Central sensitisation
Central sensitisation is a process of amplifying and maintaining nociceptive input. It can be either helpful (ensuring protection of an injured body part) or harmful (as part of self-sustaining chronic neuropathic pain). Sustained activity from the C fibres, either from severe tissue injury, ongoing inflammation or peripheral nerve injury, results in changes in receptor responsiveness and excitability of the dorsal horn neurone. As a result, the threshold for excitation of the second-order neurone is lower, and sensory fibres entering the nervous system from areas adjacent to the injured area are able to trigger a nociceptive response even though the tissue they supply is not injured. This explains how the cutaneous zone of secondary hyperalgesia is found to be wider than that for the primary response—that is, noninflamed areas adjacent to the wound become sensitive. In essence, secondary hyperalgesia involves a widening and amplification of the central nervous system response to stimuli from and around the injured or inflamed area.
Central sensitisation also involves temporal summation or ‘wind-up’ if the input from C-fibre activity is sufficiently intense and prolonged. With sustained release of substance P at the first central synapse, intracellular kinases (especially protein kinase C) are activated in the second-order neurones, causing phosphorylation of the N-methyl-D-aspartate (NMDA) receptor. Phosphorylation enables glutamate to open this channel, thus significantly amplifying the influx of calcium and increasing the likelihood of impulse propagation. The dorsal horn neurone is now likely to respond to what would previously have been subthreshold inputs. The pain pathways are now ‘wound up’, and small stimuli result in large responses. Prevention of NMDA-receptor activation using drugs such as ketamine has been shown experimentally to stop wind-up from occurring and to decrease central sensitisation (see Pre-emptive analgesia).

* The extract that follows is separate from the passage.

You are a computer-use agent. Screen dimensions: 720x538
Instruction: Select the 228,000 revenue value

Wide dynamic range neurones
The mechanisms for widening of the receptive field near the injury may also involve wide dynamic range neurones, which are located deeper in the dorsal horn, typically in the region of lamina V. They receive inputs from a variety of noxious (eg A-delta, C) and non-noxious (eg A-beta) sources. Referred pain, the dermatomal projection of visceral pain, results from the convergence of inputs on neurones such as wide dynamic range neurones in these deeper laminae. Wide dynamic range neurones also demonstrate ‘wind-up’ by increasing their discharge rate until it becomes almost continuous.

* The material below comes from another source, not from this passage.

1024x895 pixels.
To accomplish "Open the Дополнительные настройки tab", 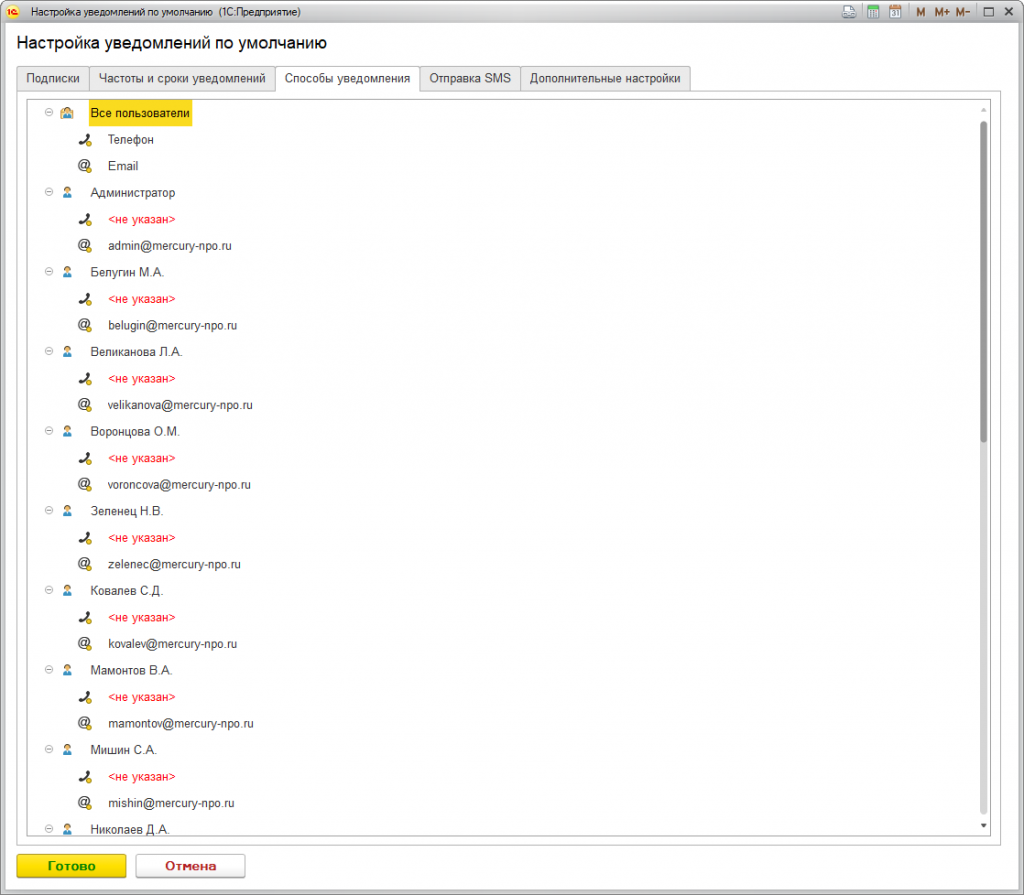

Wide dynamic range neurones may provide the basis of the important ‘gate control’ theory of pain. This theory proposed, in part, that afferent input from non-noxious sensory receptors could decrease the passage of noxious input entering the same neural pathway by activating inhibitory presynaptic interneurones in the substantia gelatinosa. This may be the mechanism of the pain relief obtained by rubbing an area near to an injury, or using transcutaneous electrical stimulation (TENS), or acupuncture.
Pre-emptive analgesia
Central sensitisation is initiated during the initial intense afferent neurological barrage (eg following trauma or during surgery under general anaesthesia). ‘Pre-emptive analgesia’ is a therapeutic strategy that has arisen following the discovery in laboratory experiments that a reduction in central hypersensitivity and plasticity (‘wind-up’) occurred when analgesic drugs were administered before the nociceptive event. In practice, it is not feasible to markedly reduce all nociceptive input associated with surgery and, not surprisingly, the results of clinical studies over the last 10 to 15 years have been inconsistent.

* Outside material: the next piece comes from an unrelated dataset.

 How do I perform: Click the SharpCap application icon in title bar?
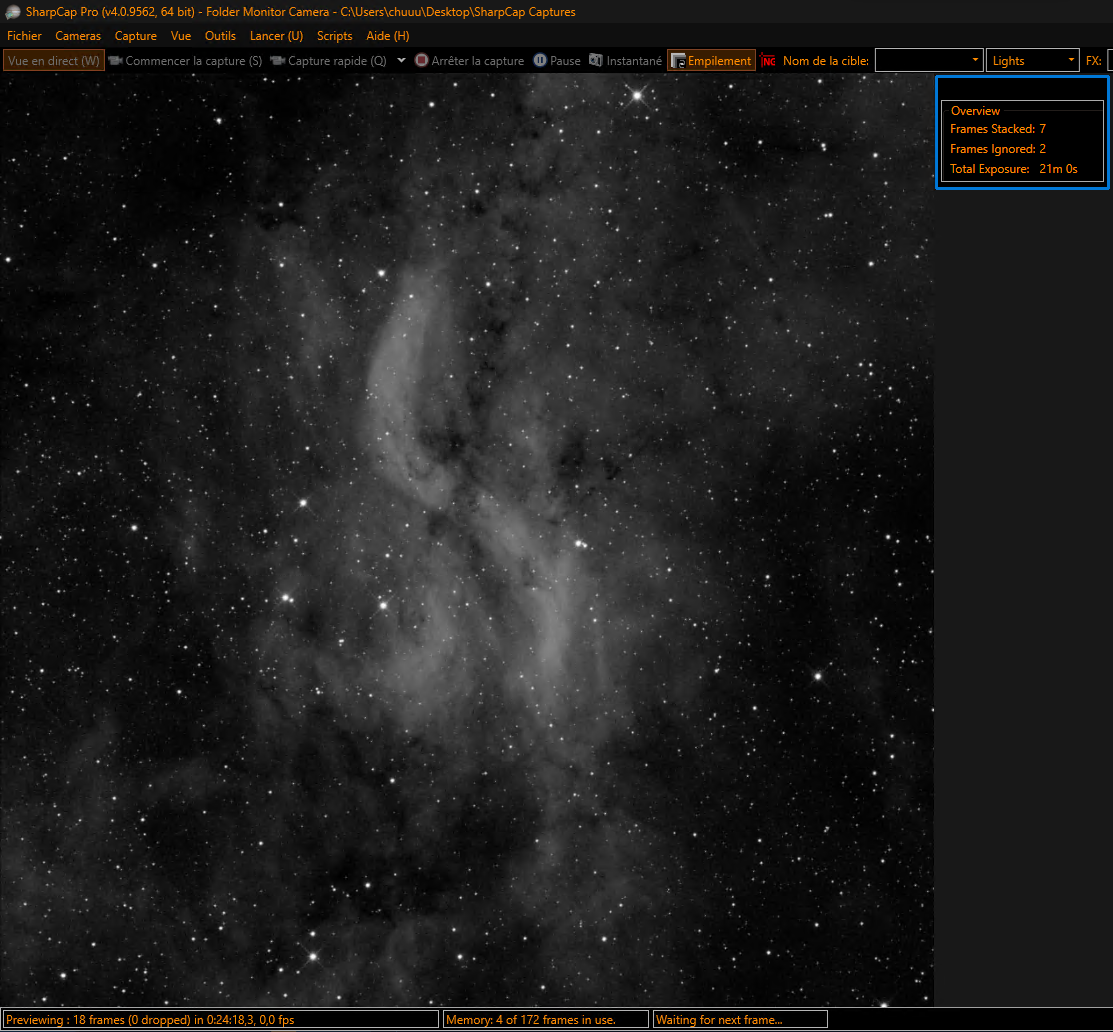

Pre-emptive analgesia is frequently misunderstood to mean that starting an analgesic strategy before surgery will automatically result in profoundly decreased pain and analgesic requirements following the procedure. Although this is to some extent true, pre-emptive analgesia actually refers to a process initiated before an acute nociceptive stimulus (the surgery) that prevents central nervous system sensitisation (central hypersensitivity). Therefore, to be most effective, pre-emptive analgesia strategies must interact with all sites of nociceptive input into the spinal cord—wound infiltration with local anaesthetics will not block inputs from deeper structures, and epidural analgesics may not block all relevant dermatomes or autonomic nociceptive pathways. Importantly, the period of intense nociceptive input may continue well into the postprocedural period, and be heightened by peripheral sensitisation (including inflammatory processes). Thus the treatment used should extend in time to cover this stimulus as well. To achieve this level of control of central sensitisation is very difficult in clinical practice, which explains why the treatment effect seen in many studies is small or absent despite encouraging laboratory work.
Fortunately, blocking nociception or giving analgesics early is effective in decreasing subsequent analgesic requirements, even if sensitisation is not fully prevented. This is called ‘preventive analgesia’, and is characterised by drug effects working beyond their expected intensity or duration. Preventive analgesia has been shown to occur with local anaesthetic techniques (given before surgery), and in some studies with ketamine and dextromethorphan. The effectiveness of opioids and NSAIDs in this role has been less consistently shown.